Updating scenarios can be a simple process of revisiting steps 2, 3 and 4 by refreshing the data and then assessing the impact of any material changes in the scenarios on current operations and future plans. The most critical element is to avoid assuming that the same relationships between key drivers and results remain the same.

Our final tips and tricks

  • Start with what you have. Do not wait on clarity, you will not get soon. It is an iterative process, you learn as you go. Not yearly, not monthly, not even weekly is not good enough in this crisis
  • A common trap is to be paralyzed by the multitude of possibilities.  Don’t try indefinitely new combinations of uncertainties to build your scenarios. Keep it simple and focus on two major uncertainties.
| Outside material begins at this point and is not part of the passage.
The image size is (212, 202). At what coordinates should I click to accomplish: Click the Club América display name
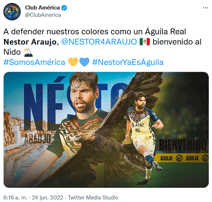[x=42, y=8]
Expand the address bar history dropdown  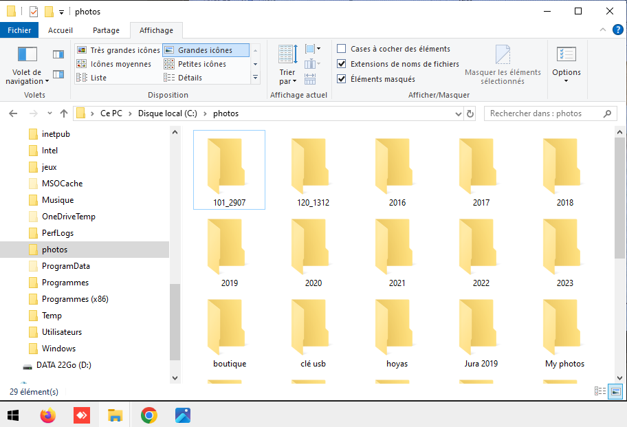click(459, 113)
  • Another common mistake is to believe that you have to choose one particular scenario and build your strategy around it. Scenario planning is not about choosing just one option for the future but rather dealing with all the possible outcomes to develop a strategy that will stand the test of all scenarios.
  • One of the criticisms of scenario planning is that it can become a largely conceptual exercise with little practical application. It is a valid criticism but not of the technique itself but more of how the results are used (or more accurately not used). Too often organizations pour a lot of effort into developing rich scenarios but fail to apply them in the planning and decision-making process.